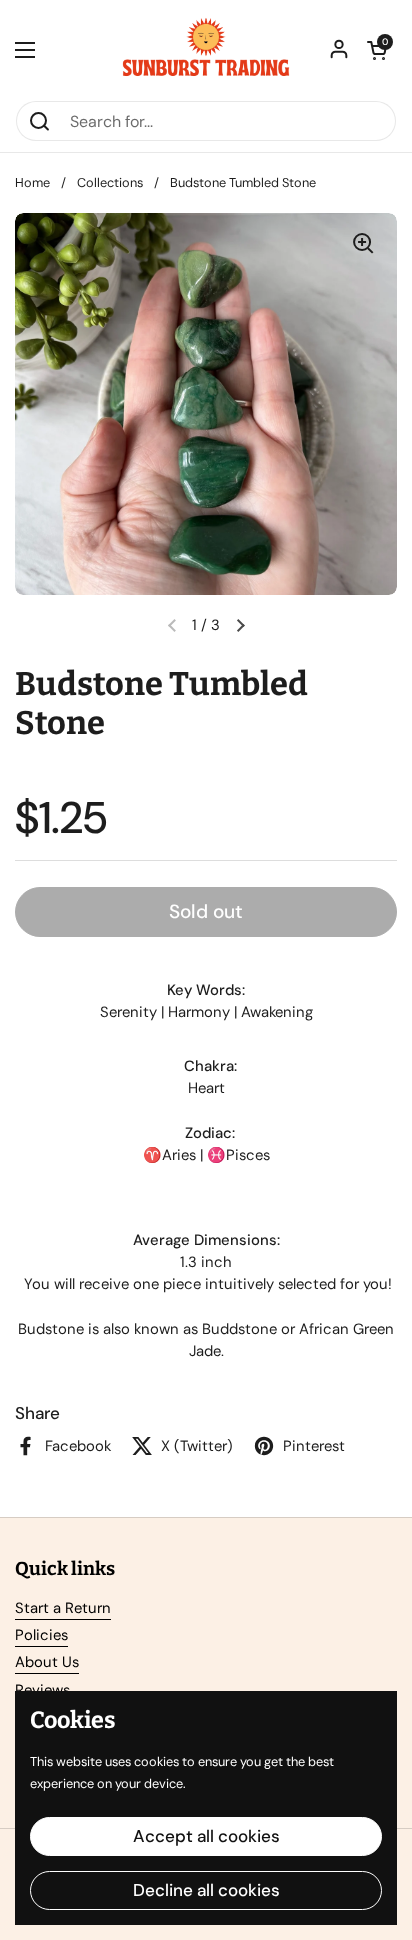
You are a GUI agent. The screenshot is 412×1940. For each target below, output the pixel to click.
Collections (110, 182)
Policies (41, 1635)
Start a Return (63, 1608)
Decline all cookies (206, 1890)
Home (32, 182)
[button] (377, 50)
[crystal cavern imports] (206, 50)
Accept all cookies (206, 1836)
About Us (47, 1662)
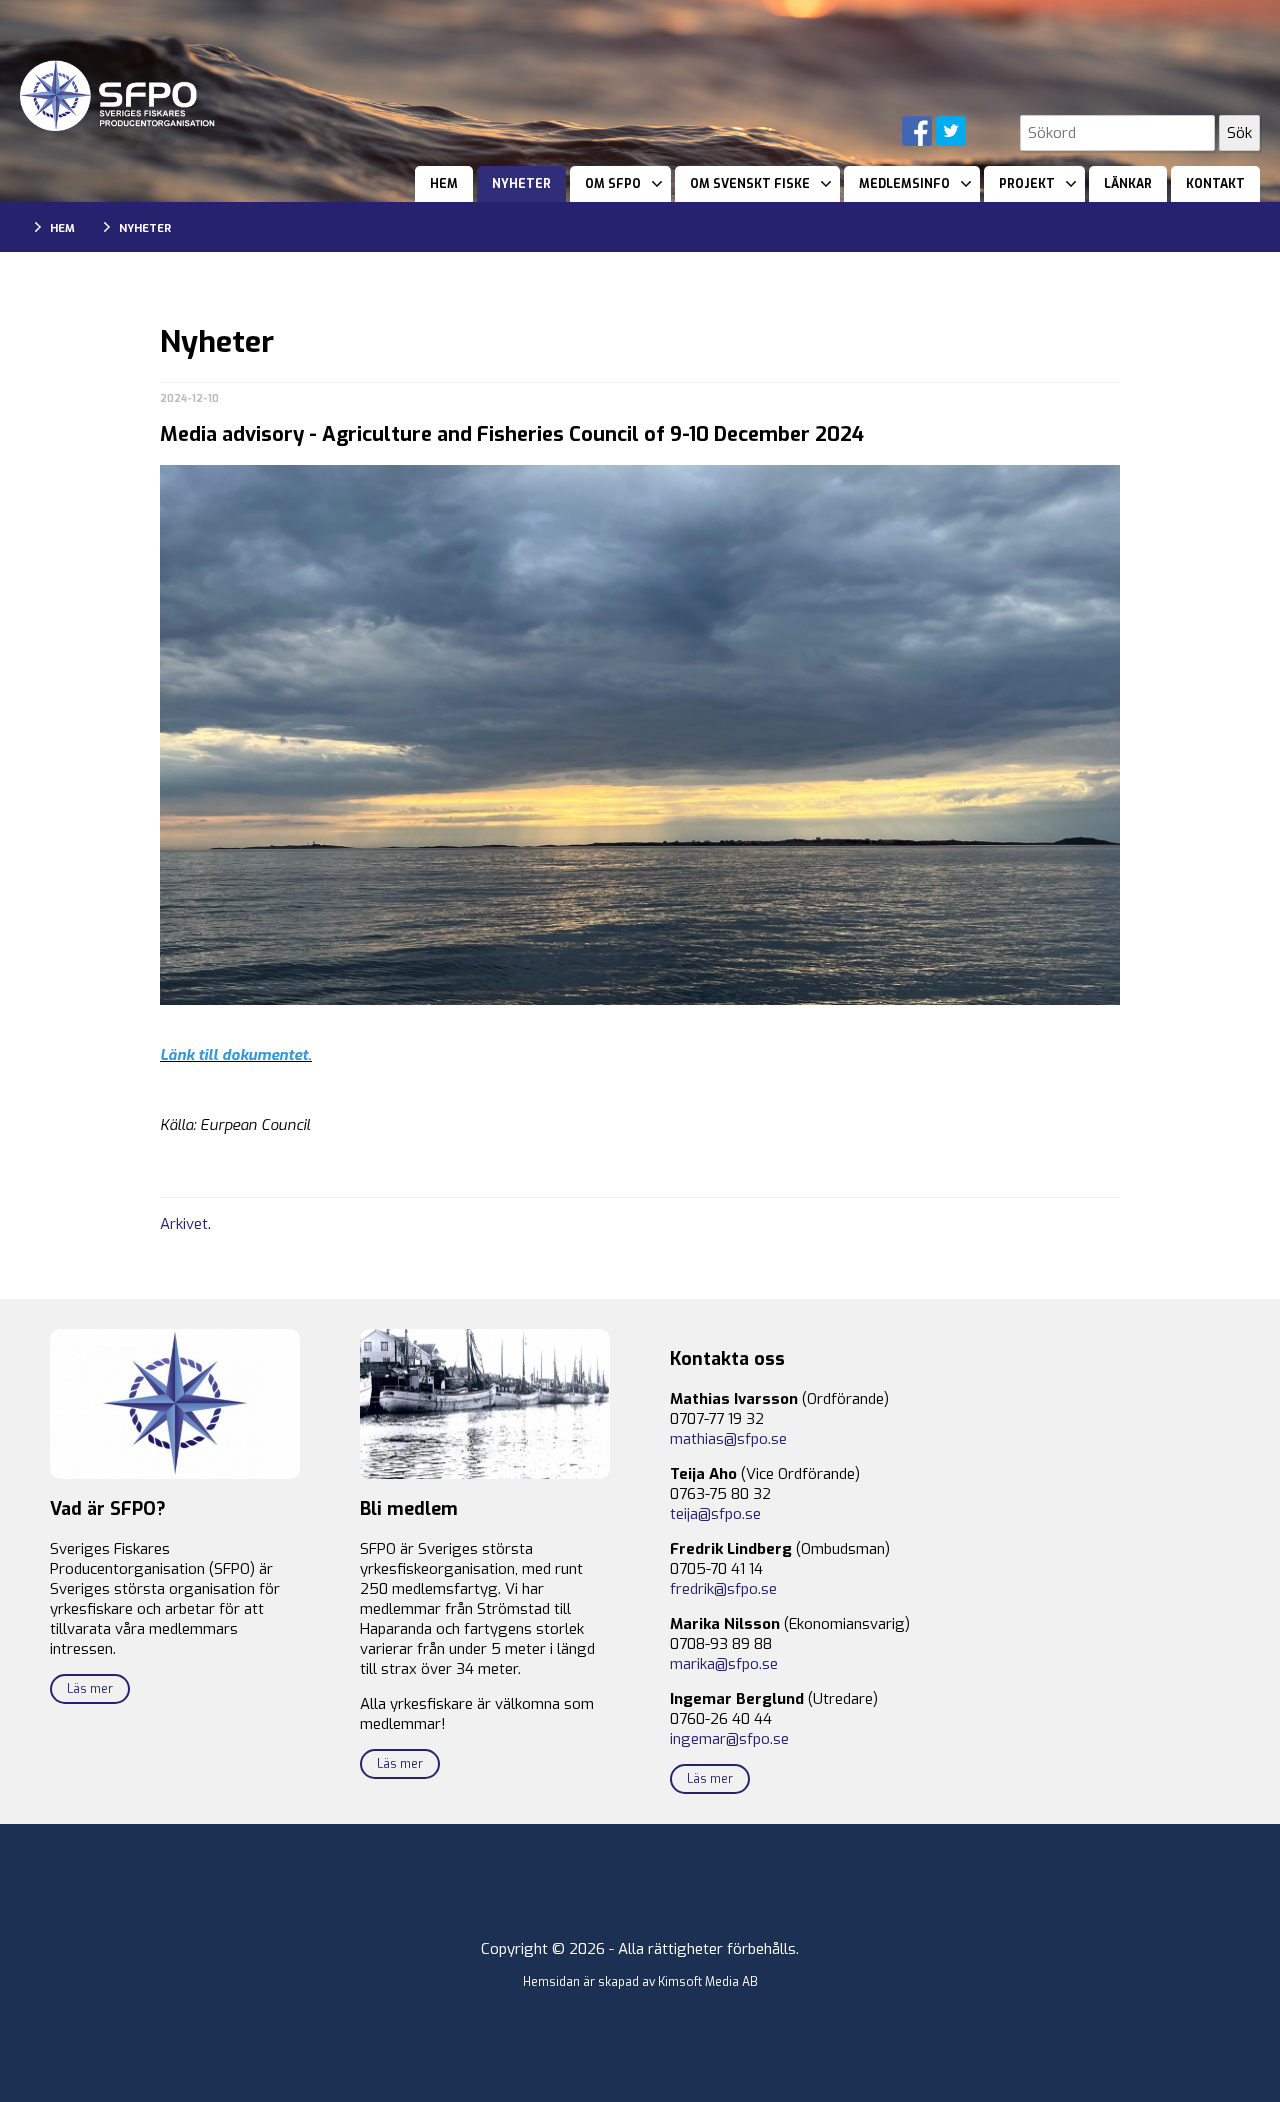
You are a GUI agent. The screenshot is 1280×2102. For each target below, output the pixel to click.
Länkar (1128, 184)
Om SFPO (613, 184)
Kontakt (1215, 184)
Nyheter (521, 184)
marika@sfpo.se (724, 1664)
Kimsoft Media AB (708, 1982)
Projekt (1027, 184)
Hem (444, 184)
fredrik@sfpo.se (723, 1589)
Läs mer (90, 1689)
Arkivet (184, 1224)
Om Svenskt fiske (750, 184)
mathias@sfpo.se (728, 1439)
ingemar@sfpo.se (729, 1739)
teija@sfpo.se (715, 1514)
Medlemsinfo (904, 184)
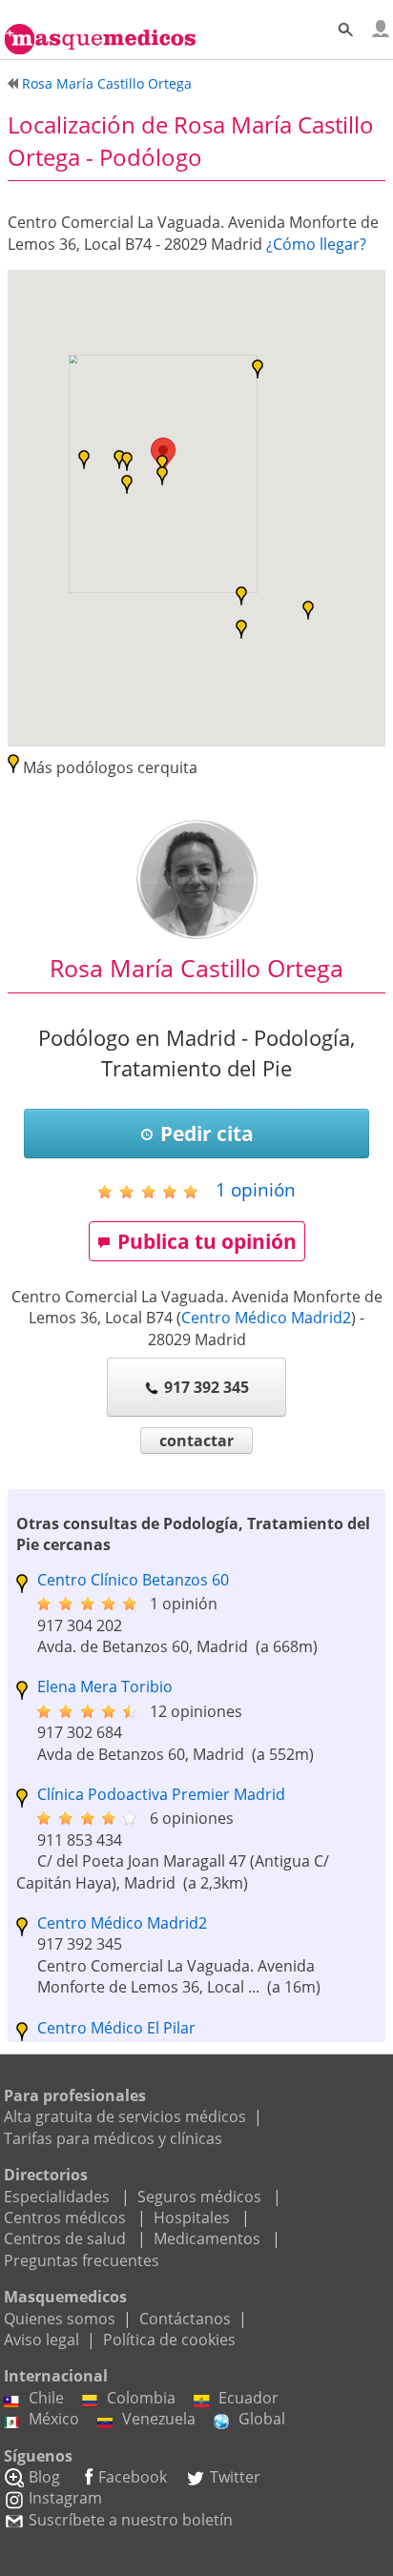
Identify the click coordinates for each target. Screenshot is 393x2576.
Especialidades (57, 2196)
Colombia (141, 2397)
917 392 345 (206, 1387)
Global (261, 2418)
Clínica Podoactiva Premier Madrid (161, 1794)
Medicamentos (207, 2238)
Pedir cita (207, 1133)
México (54, 2418)
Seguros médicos (199, 2196)
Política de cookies (169, 2339)
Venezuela (159, 2418)
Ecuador (248, 2397)
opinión (256, 1189)
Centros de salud (65, 2238)
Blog (44, 2476)
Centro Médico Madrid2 (266, 1317)
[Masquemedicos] (100, 30)
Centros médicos (65, 2217)
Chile (46, 2397)
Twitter (235, 2476)
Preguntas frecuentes (81, 2260)
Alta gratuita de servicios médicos (125, 2116)
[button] (127, 461)
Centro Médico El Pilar (116, 2027)
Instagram (65, 2497)
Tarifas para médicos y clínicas (113, 2138)
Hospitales (192, 2217)
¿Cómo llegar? (316, 244)
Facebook (132, 2476)
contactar (196, 1440)
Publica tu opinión (207, 1241)
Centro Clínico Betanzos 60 (133, 1579)
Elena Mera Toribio (105, 1686)
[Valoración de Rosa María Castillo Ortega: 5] (155, 1190)
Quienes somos (59, 2318)
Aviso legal (41, 2339)
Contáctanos (185, 2318)
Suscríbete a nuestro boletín (131, 2519)
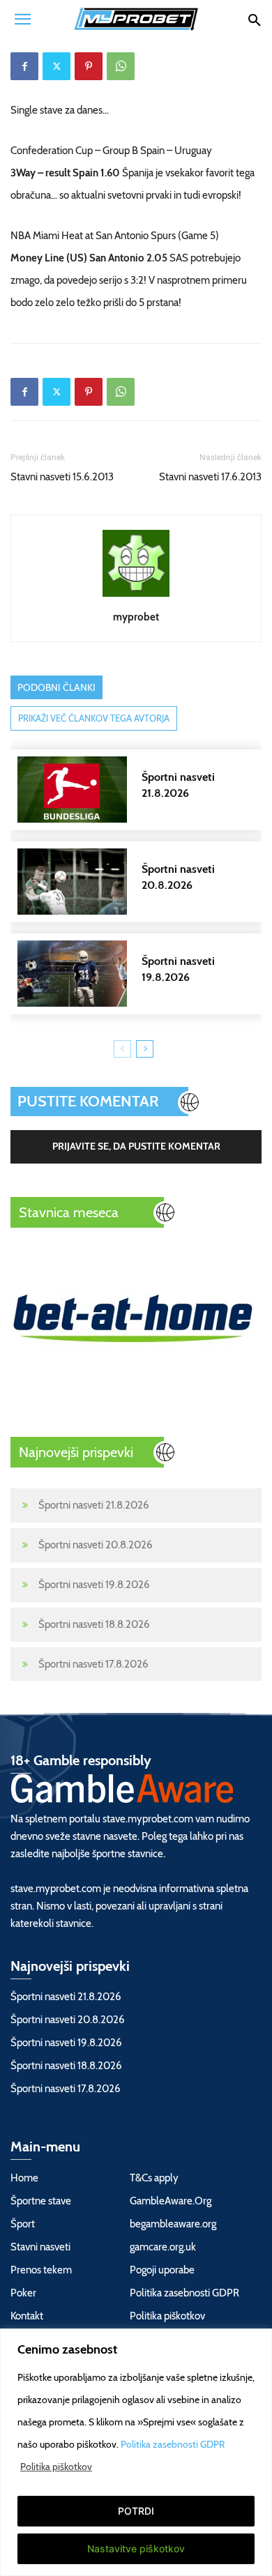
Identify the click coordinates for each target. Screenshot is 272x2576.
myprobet (136, 617)
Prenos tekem (41, 2270)
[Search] (254, 19)
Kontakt (26, 2316)
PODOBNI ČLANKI (56, 687)
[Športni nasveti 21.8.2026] (143, 789)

# # #

**WHAT IS REQUIRED**
Set down exactly the lines between the one with "Twitter (235, 2476)" and the last line of the material above, both included, but none of the pictures.

**WRITTEN SOLUTION**
Twitter (235, 2476)
Preguntas frecuentes (81, 2260)
Alta gratuita de servicios médicos (125, 2116)
[button] (127, 461)
Centro Médico El Pilar (116, 2027)
Instagram (65, 2497)
Tarifas para médicos y clínicas (113, 2138)
Hospitales (192, 2217)
¿Cómo llegar? (316, 244)
Facebook (132, 2476)
contactar (196, 1440)
Publica tu opinión (207, 1241)
Centro Clínico Betanzos 60 (133, 1579)
Elena Mera Toribio (105, 1686)
[Valoración de Rosa María Castillo Ortega: 5] (155, 1190)
Quienes somos (59, 2318)
Aviso legal (41, 2339)
Contáctanos (185, 2318)
Suscríbete a nuestro boletín (131, 2519)
Identify the click coordinates for each target. Screenshot is 272x2576.
myprobet (136, 617)
Prenos tekem (41, 2270)
[Search] (254, 19)
Kontakt (26, 2316)
PODOBNI ČLANKI (56, 687)
[Športni nasveti 21.8.2026] (143, 789)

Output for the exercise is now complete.